Исходный текст:
○ ○ ○ ○ ○

— Вот, Петербург. 1917 год. Революция. Я, молодой студент, уезжаю на юг в отпуск «во все города и селение Российской Империи», как значилось в отпускном билете, а уже чувствуется, что вся страна — в лихорадке. И даже наше прощанье на вокзале проходит под аккомпанемент отдаленных выстрелов…
— Киев. 1919 год. Гражданская война. Я прорвался к брату в гости из Ростова только на несколько дней. На Кубани остался старик отец и работа на газетном и молодежном посту. И я закидываю винтовку за плечо и опять ныряю в водоворот событий.
— Маленький украинский городок Ананьев. 1921 год. Случай или чудо помогли нам найти друг друга после взрывов гражданской войны. Средний брат погиб, и мы особенно сильно чувствуем себя связанными общей судьбой. Но по телеграмме Крыма меня арестовывают за скаутскую работу и увозят под конвоем. И опять я махаю шапкой на прощанье и силюсь весело улыбнуться…
— Одесса. 1923. После ряда арестов и года тюрьмы я уезжаю в Севастополь. Пароход медленно отходит от пристани, и в толпе провожающих массивной глыбой видны плечи дяди Вани…
— Москва. 1926. Туманное утро. Чекистский автомобиль увозит меня, арестованного, на Лубянку, страшную Лубянку… У ворот дома стоит Ирина и Ваня. До свиданья!..
А, может быть, и прощайте?..
— Еще через пять месяцев. Лицо брата прильнуло к решетке Бутырской тюрьмы. Это прощанье перед Соловками… Впереди пять лет разлуки. Пять лет советской каторги…
— Двор Ленинградской тюрьмы. 1933. Мы все арестованы при второй попытке побега из СССР. Шансов на жизнь почти нет… Особенно для меня, соловчанина и беглого ссыльного… Мы молча обнимаемся. Разве нужны слова в такие тяжелые минуты?..
И теперь вот опять…
Познай самого себя, но познав… не впадай в уныние…
После бессонной ночи забрезжило северное утро. У дверей барака появляется конвой.
— Эй, Солоневич… Юрий и Иван… Выходи!..
Последний поцелуй, суровый и короткий. Крепкое рукопожатие.
Мы молчим… Не хочется, чтобы дрогнувший голос выдал волнение. И без того на сердце так тяжело… Впереди — побег, в котором шансы на успех так малы… А неудача — смерть… Увидимся ли когда-нибудь? Неужели этот поцелуй был действительно последним?.. Да, что и говорить, нам и помолчать есть о чем…
Последний взгляд, и фигура брата скрывается в дверях.
Я заворачиваю голову в одеяло, и мучительные рыдание сотрясают мое тело. Горячие слезы не облегчают, а жгут… Они так мучительны для мужской гордости и выдержки. И одна за другой они ползут и ползут по щекам, как расплавленный свинец. Зубы судорожно сжимаются в тщетном стремлении удержать их, и от этого усилия вздрагивает грудь… Неужели я сломан?..

○ ○ ○ ○ ○

Задания для работы:
A) Куда, согласно тексту о прощаниях с братом, рассказчик уезжает из Одессы в 1923 году?
B) Продолжите текст о прощаниях с братом с того места, где он обрывается.

○ ○ ○ ○ ○

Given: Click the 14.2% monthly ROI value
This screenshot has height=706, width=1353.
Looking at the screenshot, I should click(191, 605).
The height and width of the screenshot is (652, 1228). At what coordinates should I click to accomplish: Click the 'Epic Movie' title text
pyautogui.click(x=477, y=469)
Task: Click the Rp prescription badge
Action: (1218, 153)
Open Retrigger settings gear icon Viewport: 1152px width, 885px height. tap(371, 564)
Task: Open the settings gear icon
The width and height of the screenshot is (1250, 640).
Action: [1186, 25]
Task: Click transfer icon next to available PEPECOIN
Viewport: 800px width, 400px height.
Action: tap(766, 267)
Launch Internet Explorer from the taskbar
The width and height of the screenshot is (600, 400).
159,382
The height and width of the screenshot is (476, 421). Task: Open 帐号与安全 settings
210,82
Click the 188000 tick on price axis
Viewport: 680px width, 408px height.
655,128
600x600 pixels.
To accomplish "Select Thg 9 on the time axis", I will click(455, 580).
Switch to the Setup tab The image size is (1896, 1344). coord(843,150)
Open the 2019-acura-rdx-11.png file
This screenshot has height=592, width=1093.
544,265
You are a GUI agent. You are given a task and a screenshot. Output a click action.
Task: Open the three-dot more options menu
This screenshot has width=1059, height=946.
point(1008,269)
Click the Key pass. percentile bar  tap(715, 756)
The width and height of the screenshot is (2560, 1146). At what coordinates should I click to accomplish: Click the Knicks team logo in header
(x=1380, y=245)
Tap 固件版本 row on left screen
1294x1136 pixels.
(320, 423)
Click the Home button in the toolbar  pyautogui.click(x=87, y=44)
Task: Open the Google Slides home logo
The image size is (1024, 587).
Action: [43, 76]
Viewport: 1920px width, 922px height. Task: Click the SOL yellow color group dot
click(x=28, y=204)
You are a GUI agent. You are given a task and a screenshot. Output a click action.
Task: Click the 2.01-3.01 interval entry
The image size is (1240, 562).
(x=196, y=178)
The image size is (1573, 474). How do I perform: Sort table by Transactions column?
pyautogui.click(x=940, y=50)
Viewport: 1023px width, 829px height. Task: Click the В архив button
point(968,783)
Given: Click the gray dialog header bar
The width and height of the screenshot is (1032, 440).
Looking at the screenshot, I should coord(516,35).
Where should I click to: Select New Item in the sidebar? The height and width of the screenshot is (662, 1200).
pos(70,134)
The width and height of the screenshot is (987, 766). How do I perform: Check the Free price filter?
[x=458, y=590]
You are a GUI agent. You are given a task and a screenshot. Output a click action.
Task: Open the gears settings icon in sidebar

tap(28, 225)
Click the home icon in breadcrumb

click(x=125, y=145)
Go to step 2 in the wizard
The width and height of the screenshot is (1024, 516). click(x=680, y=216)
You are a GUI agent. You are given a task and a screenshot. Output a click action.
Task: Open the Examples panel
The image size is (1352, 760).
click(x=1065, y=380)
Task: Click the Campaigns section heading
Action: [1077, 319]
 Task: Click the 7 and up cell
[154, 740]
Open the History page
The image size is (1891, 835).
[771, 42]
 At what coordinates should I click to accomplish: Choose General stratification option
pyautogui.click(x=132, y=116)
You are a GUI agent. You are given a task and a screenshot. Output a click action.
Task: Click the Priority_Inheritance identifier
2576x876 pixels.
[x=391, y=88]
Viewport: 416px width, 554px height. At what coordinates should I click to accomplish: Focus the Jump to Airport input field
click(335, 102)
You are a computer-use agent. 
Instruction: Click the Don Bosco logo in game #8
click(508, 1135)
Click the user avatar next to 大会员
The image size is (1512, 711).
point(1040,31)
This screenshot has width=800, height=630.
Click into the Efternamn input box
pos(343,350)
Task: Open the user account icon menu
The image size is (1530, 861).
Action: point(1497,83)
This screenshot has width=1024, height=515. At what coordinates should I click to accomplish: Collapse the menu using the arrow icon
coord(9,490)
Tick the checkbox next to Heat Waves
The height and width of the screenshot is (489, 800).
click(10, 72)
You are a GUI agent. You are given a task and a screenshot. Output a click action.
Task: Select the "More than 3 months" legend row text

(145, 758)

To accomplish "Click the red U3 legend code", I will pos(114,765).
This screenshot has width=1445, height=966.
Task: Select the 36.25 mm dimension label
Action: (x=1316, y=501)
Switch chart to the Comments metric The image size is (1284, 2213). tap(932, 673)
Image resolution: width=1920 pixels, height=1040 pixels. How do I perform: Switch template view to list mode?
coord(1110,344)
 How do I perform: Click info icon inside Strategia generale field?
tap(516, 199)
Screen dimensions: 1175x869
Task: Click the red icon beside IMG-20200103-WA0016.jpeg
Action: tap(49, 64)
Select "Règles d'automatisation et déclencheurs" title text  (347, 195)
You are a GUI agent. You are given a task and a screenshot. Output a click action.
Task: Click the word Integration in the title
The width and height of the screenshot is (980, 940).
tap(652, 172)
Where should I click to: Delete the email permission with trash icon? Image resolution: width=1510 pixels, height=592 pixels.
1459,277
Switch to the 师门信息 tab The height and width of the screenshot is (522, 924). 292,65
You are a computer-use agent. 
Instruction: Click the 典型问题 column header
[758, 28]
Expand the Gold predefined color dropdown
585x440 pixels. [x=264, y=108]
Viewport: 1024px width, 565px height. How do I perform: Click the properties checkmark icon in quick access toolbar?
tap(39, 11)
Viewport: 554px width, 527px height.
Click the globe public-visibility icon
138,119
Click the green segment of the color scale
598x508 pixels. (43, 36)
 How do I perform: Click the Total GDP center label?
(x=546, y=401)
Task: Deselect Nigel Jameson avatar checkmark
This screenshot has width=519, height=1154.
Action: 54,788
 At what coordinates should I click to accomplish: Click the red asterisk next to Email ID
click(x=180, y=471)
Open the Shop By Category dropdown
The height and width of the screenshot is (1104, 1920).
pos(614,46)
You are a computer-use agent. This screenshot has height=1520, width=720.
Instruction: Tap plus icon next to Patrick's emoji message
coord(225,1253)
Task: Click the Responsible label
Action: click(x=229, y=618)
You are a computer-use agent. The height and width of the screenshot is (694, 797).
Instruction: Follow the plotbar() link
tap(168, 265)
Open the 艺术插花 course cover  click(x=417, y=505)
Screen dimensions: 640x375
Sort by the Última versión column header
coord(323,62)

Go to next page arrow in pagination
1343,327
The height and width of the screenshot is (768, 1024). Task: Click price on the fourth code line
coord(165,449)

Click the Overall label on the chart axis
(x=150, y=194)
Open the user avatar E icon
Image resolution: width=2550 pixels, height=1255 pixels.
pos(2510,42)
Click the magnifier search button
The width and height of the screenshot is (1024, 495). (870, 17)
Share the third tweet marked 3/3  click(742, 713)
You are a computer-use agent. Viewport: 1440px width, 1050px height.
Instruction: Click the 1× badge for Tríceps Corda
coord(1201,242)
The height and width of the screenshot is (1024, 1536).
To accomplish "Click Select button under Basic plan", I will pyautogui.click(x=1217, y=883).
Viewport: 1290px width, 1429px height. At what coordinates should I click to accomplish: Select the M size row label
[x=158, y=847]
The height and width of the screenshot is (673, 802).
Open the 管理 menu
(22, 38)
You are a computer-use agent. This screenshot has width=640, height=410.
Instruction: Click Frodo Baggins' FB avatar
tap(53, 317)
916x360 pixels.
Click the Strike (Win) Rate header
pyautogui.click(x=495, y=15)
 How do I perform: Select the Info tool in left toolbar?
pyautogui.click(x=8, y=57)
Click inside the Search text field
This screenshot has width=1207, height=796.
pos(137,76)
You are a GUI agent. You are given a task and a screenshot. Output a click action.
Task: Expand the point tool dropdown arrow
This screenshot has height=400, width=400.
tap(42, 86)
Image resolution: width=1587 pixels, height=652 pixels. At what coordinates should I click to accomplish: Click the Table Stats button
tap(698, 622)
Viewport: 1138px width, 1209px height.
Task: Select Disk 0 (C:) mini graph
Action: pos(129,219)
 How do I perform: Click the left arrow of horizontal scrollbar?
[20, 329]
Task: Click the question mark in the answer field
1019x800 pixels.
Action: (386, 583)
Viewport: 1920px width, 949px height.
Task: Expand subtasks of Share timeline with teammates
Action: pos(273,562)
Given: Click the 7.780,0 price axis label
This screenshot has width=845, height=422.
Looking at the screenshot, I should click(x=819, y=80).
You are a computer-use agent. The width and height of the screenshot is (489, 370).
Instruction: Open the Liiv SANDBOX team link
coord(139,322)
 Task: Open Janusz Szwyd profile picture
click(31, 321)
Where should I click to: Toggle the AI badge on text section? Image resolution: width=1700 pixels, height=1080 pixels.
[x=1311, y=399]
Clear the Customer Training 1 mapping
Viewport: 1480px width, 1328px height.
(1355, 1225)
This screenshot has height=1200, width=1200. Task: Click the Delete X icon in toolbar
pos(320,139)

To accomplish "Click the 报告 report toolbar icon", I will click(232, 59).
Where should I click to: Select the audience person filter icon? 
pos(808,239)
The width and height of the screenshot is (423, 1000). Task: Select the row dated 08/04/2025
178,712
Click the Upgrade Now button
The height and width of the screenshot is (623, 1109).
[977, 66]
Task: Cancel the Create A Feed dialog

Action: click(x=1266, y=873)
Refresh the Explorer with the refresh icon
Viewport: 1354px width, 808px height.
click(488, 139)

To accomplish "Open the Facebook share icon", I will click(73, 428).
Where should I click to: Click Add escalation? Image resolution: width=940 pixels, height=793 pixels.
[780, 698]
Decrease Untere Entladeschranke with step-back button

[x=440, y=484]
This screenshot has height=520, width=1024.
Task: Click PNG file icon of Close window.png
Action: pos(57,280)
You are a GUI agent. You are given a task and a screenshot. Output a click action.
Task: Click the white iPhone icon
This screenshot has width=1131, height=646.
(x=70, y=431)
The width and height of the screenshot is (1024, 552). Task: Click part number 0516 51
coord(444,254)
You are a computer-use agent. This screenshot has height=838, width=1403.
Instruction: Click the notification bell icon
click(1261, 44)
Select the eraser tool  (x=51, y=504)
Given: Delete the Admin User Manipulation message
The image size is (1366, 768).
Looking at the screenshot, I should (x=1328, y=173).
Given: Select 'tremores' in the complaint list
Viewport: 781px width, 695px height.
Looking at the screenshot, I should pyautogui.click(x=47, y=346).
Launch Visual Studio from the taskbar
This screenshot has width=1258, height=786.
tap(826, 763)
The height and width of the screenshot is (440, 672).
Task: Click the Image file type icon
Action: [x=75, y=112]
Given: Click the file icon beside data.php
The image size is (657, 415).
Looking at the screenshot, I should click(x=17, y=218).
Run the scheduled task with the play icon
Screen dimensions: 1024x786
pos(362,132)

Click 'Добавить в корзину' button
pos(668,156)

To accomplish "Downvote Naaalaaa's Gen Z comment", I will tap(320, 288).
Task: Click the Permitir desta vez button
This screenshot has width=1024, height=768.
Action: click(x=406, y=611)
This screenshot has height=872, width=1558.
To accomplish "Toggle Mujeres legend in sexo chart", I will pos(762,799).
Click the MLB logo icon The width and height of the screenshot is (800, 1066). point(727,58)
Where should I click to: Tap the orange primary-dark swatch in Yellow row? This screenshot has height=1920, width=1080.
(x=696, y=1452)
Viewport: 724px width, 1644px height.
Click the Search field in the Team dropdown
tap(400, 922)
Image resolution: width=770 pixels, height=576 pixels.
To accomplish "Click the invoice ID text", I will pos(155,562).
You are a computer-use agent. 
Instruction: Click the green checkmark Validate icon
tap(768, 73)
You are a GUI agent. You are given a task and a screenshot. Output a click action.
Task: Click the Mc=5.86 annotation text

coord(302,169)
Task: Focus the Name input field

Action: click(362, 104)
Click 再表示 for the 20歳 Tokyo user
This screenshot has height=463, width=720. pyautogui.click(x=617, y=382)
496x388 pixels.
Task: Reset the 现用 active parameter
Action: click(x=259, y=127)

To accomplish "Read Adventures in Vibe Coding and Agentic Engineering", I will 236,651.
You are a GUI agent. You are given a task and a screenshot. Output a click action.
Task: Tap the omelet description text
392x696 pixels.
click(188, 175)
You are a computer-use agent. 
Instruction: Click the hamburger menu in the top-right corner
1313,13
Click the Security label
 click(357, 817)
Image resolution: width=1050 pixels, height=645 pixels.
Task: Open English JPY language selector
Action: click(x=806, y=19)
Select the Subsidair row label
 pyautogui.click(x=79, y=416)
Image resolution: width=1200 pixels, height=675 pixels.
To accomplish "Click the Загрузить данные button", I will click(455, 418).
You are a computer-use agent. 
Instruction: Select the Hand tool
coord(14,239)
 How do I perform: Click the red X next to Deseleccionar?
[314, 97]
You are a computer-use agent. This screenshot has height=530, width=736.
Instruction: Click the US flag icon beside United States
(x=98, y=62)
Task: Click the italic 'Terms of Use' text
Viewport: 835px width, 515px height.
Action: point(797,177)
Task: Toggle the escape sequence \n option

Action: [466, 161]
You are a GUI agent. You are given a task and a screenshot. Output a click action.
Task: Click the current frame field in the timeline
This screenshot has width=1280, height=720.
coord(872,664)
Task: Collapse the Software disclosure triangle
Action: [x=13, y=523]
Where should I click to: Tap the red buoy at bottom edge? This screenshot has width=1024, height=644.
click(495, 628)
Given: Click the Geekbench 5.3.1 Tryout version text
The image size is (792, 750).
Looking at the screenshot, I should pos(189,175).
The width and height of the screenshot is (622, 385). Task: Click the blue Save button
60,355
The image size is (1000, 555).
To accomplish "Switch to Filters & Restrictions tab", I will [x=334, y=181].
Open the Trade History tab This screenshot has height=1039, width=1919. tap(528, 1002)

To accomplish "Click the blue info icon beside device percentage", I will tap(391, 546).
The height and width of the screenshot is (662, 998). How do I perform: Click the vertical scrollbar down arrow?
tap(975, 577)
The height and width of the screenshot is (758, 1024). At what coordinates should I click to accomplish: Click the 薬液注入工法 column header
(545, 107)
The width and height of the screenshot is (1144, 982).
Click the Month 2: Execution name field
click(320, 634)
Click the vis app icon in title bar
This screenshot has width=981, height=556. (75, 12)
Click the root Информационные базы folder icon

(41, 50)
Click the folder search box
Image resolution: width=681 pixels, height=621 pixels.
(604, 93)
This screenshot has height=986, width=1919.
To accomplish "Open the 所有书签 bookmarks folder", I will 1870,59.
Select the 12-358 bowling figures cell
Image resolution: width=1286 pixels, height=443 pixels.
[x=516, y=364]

○ ○ ○ ○ ○

Ответы к заданиям:
A) В Севастополь.

B)
Боже мой! Боже мой!.. Когда же конец всему этому?..
День врача в концлагере[48]
Лето 1934 года я провел в небольшом лагерном пункте в г. Лодейное Поле на реке Свирь в должности начальника санитарной части.
Там мне в течение нескольких месяцев пришлось наблюдать картины оборотной стороны лагеря. Из таких картин я составил очерк-мозаику типичного дня врача в лагере, подобрав для нее не наиболее жуткие, а просто наиболее характерные эпизоды.
Многие читатели сочтут этот очерк трагической утрировкой. Я знаю это. Уже два иностранных журнала отказались поместить его, откровенно признавшись, что они не верят в правдивость написанного. Да, конечно, этому трудно верить. Только тому, кто сам соприкасался с такой жизнью, мне не нужно доказывать, что, к сожалению, это правда. И таких «дней» в разные годы и в разных лагерях я провел не одну сотню.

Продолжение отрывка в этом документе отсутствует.